In [1]:
%load_ext autoreload
%autoreload 2

The autoreload extension is already loaded. To reload it, use:
  %reload_ext autoreload


In [2]:
from pprint import pprint
import numpy as np
import pandas as pd
import torch

In [3]:
from metal.mmtl.glue_tasks import create_tasks_and_payloads

task_names = [
#     "COLA", 
#     "SST2", 
#     "MNLI",
    "RTE",
#     "WNLI",
#     "QQP",
#     "MRPC",
#     "STSB",
#     "QNLI"
]
tasks, payloads = create_tasks_and_payloads(
    task_names,
    max_datapoints=200,
    max_len=200,
    dl_kwargs={"batch_size": 4}
)
print(tasks)
pprint(payloads)

Better speed can be achieved with apex installed from https://www.github.com/nvidia/apex.
Using random seed: 608029
Loading RTE Dataset


HBox(children=(IntProgress(value=0, max=200), HTML(value='')))
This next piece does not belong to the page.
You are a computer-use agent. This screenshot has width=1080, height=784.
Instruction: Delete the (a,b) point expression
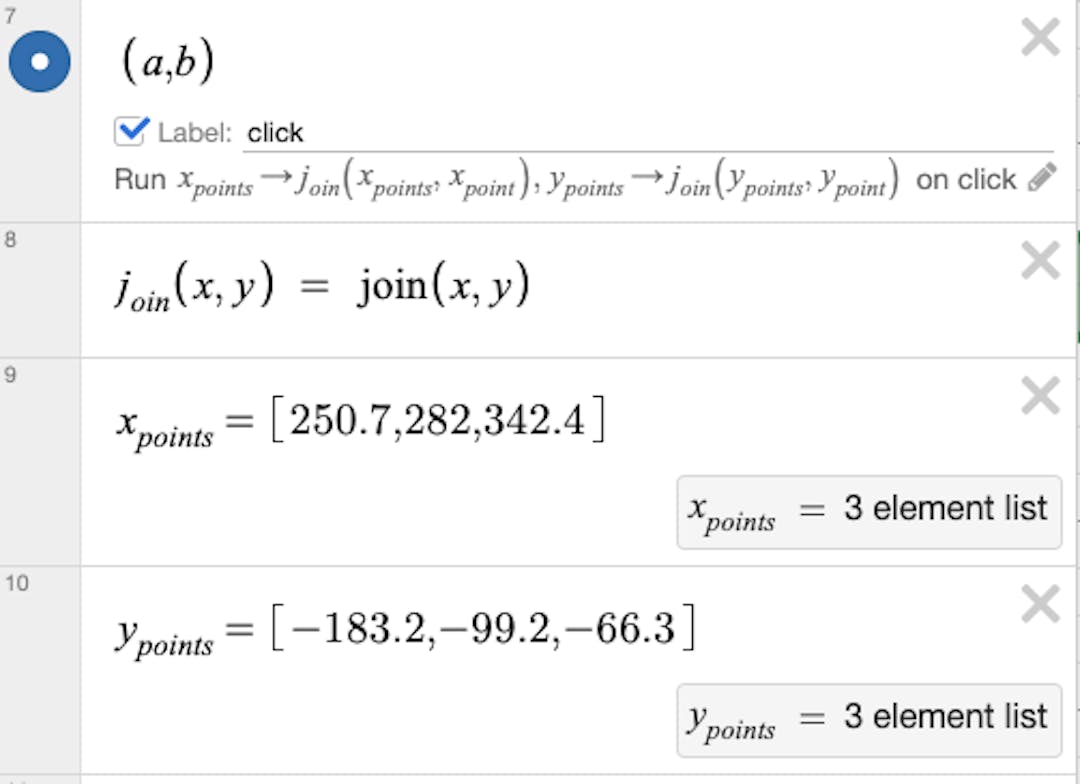click(1040, 38)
HBox(children=(IntProgress(value=0, max=200), HTML(value='')))




HBox(children=(IntProgress(value=0, max=200), HTML(value='')))


[ClassificationTask(name=RTE)]
[Payload(RTE_train: tasks=[RTE], split=train),
 Payload(RTE_valid: tasks=[RTE], split=valid),
 Payload(RTE_test: tasks=[RTE], split=test)]


In [4]:
import copy
import numpy as np
from torch.utils.data import SequentialSampler

def mark_thirds(x):
    tokens = x
    count = len(tokens)
    Y_thirds = np.ceil(np.array([idx * 3/count for idx in range(1, count + 1)])).astype(np.int64)
    return Y_thirds

def make_thirds_labelset(payload):
    """Returns Y, an [n] list of seq_len labels"""
    X = payload.data_loader.dataset.tokens
    Y = []
    for x in X:
        Y.append(mark_thirds(x))
    return Y

# def overwrite_labels(dataset, label_generator):
#     """Creates a copy of dataset where the labels are overwritten with a new labelset
    
#     Args:
#         dataset: a dataset consisting of (X, Ys)
#         label_generator: a function which maps from a single instance x to its new label
#     Returns:
#         dataset_new: a new dataset where the labels have been overwritten by label_generator
#     """
#     dataset_new = copy.deepcopy(dataset)
#     X = dataset_new.tokens
#     Y_new = []
#     for x in X:
#         Y_new.append(label_generator(x))
#     dataset_new.labels = [Y_new]
#     return dataset_new

# def append_labels(dataset, label_generator):
#     X = dataset.tokens
#     Y_new = []
#     for x in X:
#         Y_new.append(label_generator(x))
#     dataset.labels.append(Y_new)
#     return dataset   

## Create Token Task

In [5]:
from metal.mmtl.task import TokenClassificationTask
from metal.mmtl.modules import BertTokenClassificationHead
from metal.mmtl.payload import Payload

base_task = tasks[0]
bert_module = tasks[0].input_module
token_head = BertTokenClassificationHead(768, 3)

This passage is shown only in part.